*Exercise goal:* All lines from the one that contains "The height and width of the screenshot is (233, 318)." through the final line of the entries must be repeated exactly. No other lines belong in the output.

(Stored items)
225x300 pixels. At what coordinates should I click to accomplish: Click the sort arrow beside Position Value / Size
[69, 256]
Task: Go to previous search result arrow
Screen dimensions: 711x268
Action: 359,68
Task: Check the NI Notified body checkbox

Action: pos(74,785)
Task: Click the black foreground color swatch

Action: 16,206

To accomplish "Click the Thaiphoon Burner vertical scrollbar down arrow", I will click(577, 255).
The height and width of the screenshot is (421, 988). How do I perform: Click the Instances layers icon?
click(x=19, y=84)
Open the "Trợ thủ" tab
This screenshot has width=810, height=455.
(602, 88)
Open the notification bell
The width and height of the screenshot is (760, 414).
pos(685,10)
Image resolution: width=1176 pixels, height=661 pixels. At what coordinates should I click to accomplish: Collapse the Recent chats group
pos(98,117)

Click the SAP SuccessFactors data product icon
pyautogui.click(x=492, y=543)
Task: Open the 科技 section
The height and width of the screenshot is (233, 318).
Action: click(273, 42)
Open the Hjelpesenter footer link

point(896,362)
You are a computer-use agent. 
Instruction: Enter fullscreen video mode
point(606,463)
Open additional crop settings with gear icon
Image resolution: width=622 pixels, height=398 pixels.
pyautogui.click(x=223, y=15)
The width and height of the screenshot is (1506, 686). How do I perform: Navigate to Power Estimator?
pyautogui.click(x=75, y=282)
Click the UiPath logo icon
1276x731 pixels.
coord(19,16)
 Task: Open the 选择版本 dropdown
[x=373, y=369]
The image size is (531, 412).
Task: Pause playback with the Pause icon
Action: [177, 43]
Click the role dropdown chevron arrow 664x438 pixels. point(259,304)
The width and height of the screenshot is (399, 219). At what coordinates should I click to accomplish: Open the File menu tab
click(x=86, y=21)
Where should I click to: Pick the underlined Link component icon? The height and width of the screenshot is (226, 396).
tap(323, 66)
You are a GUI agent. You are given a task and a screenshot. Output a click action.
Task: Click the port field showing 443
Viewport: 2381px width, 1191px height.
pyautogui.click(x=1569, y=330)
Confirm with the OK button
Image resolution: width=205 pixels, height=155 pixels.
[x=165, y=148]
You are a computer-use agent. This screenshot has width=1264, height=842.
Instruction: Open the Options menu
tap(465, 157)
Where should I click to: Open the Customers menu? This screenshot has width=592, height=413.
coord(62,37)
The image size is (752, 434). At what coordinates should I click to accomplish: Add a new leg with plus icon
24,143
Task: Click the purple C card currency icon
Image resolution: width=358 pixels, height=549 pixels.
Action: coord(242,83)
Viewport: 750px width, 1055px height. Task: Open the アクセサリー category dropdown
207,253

*Output:*
The height and width of the screenshot is (233, 318).
Action: click(273, 42)
Open the Hjelpesenter footer link

point(896,362)
You are a computer-use agent. 
Instruction: Enter fullscreen video mode
point(606,463)
Open additional crop settings with gear icon
Image resolution: width=622 pixels, height=398 pixels.
pyautogui.click(x=223, y=15)
The width and height of the screenshot is (1506, 686). How do I perform: Navigate to Power Estimator?
pyautogui.click(x=75, y=282)
Click the UiPath logo icon
1276x731 pixels.
coord(19,16)
 Task: Open the 选择版本 dropdown
[x=373, y=369]
The image size is (531, 412).
Task: Pause playback with the Pause icon
Action: [177, 43]
Click the role dropdown chevron arrow 664x438 pixels. point(259,304)
The width and height of the screenshot is (399, 219). At what coordinates should I click to accomplish: Open the File menu tab
click(x=86, y=21)
Where should I click to: Pick the underlined Link component icon? The height and width of the screenshot is (226, 396).
tap(323, 66)
You are a GUI agent. You are given a task and a screenshot. Output a click action.
Task: Click the port field showing 443
Viewport: 2381px width, 1191px height.
pyautogui.click(x=1569, y=330)
Confirm with the OK button
Image resolution: width=205 pixels, height=155 pixels.
[x=165, y=148]
You are a computer-use agent. This screenshot has width=1264, height=842.
Instruction: Open the Options menu
tap(465, 157)
Where should I click to: Open the Customers menu? This screenshot has width=592, height=413.
coord(62,37)
The image size is (752, 434). At what coordinates should I click to accomplish: Add a new leg with plus icon
24,143
Task: Click the purple C card currency icon
Image resolution: width=358 pixels, height=549 pixels.
Action: coord(242,83)
Viewport: 750px width, 1055px height. Task: Open the アクセサリー category dropdown
207,253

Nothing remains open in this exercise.